# 210 gallon tank water changes



## Sloanhaus

I am starting with a 210 gallon tank and had a question on water changes. How often and how much do I need to change out? 10% once a week sounds like a ton of work and a ton of money. Is that what I am looking at? 

Also, if this is going to be a coral/fish tank, do I have to buy all live rock? I assume I am going to need 200 lbs which is going to be $600.
Thanks 

Sloan


----------



## coralbandit

most change more(considerably)25-30% a week.And live rock is the way to go,and if your aim is reef then yes, you should get live rock and live sand.WELCOME TO THE MONEY PIT! Big tanks are sweet.


----------



## Sloanhaus

So most people with 200 plus tanks are swapping out 60+ gallons a week? Even if I make my own, that seems like a lot of money. Any advice to how you do it (do you have a 60 gallon tank sitting nearby that you use for storage? Do you buy you salt in large bundles? Any advice would definately help.


----------



## Reefing Madness

I do water changes every 3-4 months. I change to replace Trace Elements. I also Vodka Dose to keep Nitrate levels under 30, and have a sump with macro algae growing. You change it when its needed. If your water parameters are not out of whack, no need to change it. You dose the elements that are needed also when they start to deplete, example is Calcium.
And you can go all Macro Rock if you want, you don't need any Live Rock at all if you don't want it. But yes, you will need at least 210lbs of Rock. Also, Live Sand is not needed either. Substrate is your choice.
My tank is 240g


----------



## Reefing Madness

Recommendations on Rock:
MarcoRocks Aquarium Products
Bulk Dry Live Rock - Bulk Reef Supply

Substrate:
160 Lb Bahama Aragonite sand (shipping included)(*All sand ships USPS priority mail*)


----------



## coralbandit

I change 20-30 g weekly on 75g.I store aprox 74g of ro/di and buy salt 160-200g about every5-6 weeks.Supplementing ph kh and calcium as needed.


----------



## beaslbob

Sloanhaus said:


> I am starting with a 210 gallon tank and had a question on water changes. How often and how much do I need to change out? 10% once a week sounds like a ton of work and a ton of money. Is that what I am looking at?
> 
> Also, if this is going to be a coral/fish tank, do I have to buy all live rock? I assume I am going to need 200 lbs which is going to be $600.
> Thanks
> 
> Sloan


What I did is balance and stabilize the tank with macro algaes like chaetomorphia in a refugium. So the tank as much as possible takes care or itself. In that way water changes are at best unnecessary.

I also used the diy two part to maintain calcium, alk, magnesium.

I also cultured phyto (micro algae) and rotifers to feed the corals and also did a lot of spot feeding with cylopeeze (spelling).

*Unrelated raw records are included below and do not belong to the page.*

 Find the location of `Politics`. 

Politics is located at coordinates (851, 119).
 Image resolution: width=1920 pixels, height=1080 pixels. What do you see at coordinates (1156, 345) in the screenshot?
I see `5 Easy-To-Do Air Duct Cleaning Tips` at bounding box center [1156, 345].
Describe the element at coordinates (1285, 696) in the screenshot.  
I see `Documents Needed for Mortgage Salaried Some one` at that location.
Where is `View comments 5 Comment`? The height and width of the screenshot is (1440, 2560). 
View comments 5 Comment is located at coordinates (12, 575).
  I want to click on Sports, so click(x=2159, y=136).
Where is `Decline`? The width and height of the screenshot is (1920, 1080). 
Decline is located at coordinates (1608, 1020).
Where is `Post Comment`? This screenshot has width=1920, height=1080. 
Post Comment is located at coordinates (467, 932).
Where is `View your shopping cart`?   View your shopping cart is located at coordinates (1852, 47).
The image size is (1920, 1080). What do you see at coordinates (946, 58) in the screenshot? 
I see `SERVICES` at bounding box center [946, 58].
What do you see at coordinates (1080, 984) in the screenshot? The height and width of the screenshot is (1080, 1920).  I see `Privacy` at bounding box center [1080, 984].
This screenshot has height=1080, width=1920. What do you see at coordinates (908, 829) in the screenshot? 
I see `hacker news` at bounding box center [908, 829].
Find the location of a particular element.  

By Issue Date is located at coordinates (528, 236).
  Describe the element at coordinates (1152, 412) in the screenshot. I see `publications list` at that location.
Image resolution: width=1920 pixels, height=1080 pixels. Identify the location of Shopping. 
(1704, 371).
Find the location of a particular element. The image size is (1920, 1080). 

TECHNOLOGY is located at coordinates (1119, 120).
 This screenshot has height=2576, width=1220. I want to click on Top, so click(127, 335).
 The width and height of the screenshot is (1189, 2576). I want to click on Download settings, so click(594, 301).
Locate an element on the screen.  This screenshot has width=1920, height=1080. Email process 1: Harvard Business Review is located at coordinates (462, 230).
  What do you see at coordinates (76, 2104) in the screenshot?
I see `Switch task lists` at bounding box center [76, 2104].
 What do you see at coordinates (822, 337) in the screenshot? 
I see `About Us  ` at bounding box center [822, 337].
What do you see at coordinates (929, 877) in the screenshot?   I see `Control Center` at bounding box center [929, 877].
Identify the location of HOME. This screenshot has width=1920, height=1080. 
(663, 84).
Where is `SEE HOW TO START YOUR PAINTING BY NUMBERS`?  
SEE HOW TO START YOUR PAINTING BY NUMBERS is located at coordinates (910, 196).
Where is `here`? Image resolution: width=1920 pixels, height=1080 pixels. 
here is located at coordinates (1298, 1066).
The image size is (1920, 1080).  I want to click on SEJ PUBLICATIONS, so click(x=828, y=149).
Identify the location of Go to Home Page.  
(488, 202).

With those means live rock or live sand was unnecessary. Everything provided by those is provided by the chaeto in the refugium. So I used limestone rock from a local quarry ($20/ton) and play sand from building supply stores.

I also used untreated tap water and just replaced evaporative.

Tanks was a 55g mixed reef but I had no sps type corals.


my .02


----------



## WhiteGloveAquatics

I have a 210g freshwater discus tank(reef ready) and I do two PWC's a week at 100g each.


----------



## Sloanhaus

WhiteGloveAquatics said:


> I have a 210g freshwater discus tank(reef ready) and I do two PWC's a week at 100g each.


2 changes a week. Shoot me


----------



## WhiteGloveAquatics

semi automated, makes it ALOT easier.


----------



## rogue909

I've heard some different approaches on water changes.
Some are adamant on it.
Some believe you only need to change as needed.
My take on it is, if its a mature tank then monitor the levels. Change as need be to make sure the levels stay safe. I've also heard about & seen pet stores around here that sell pre-mixed water for your tanks. Just an interesting thought.


----------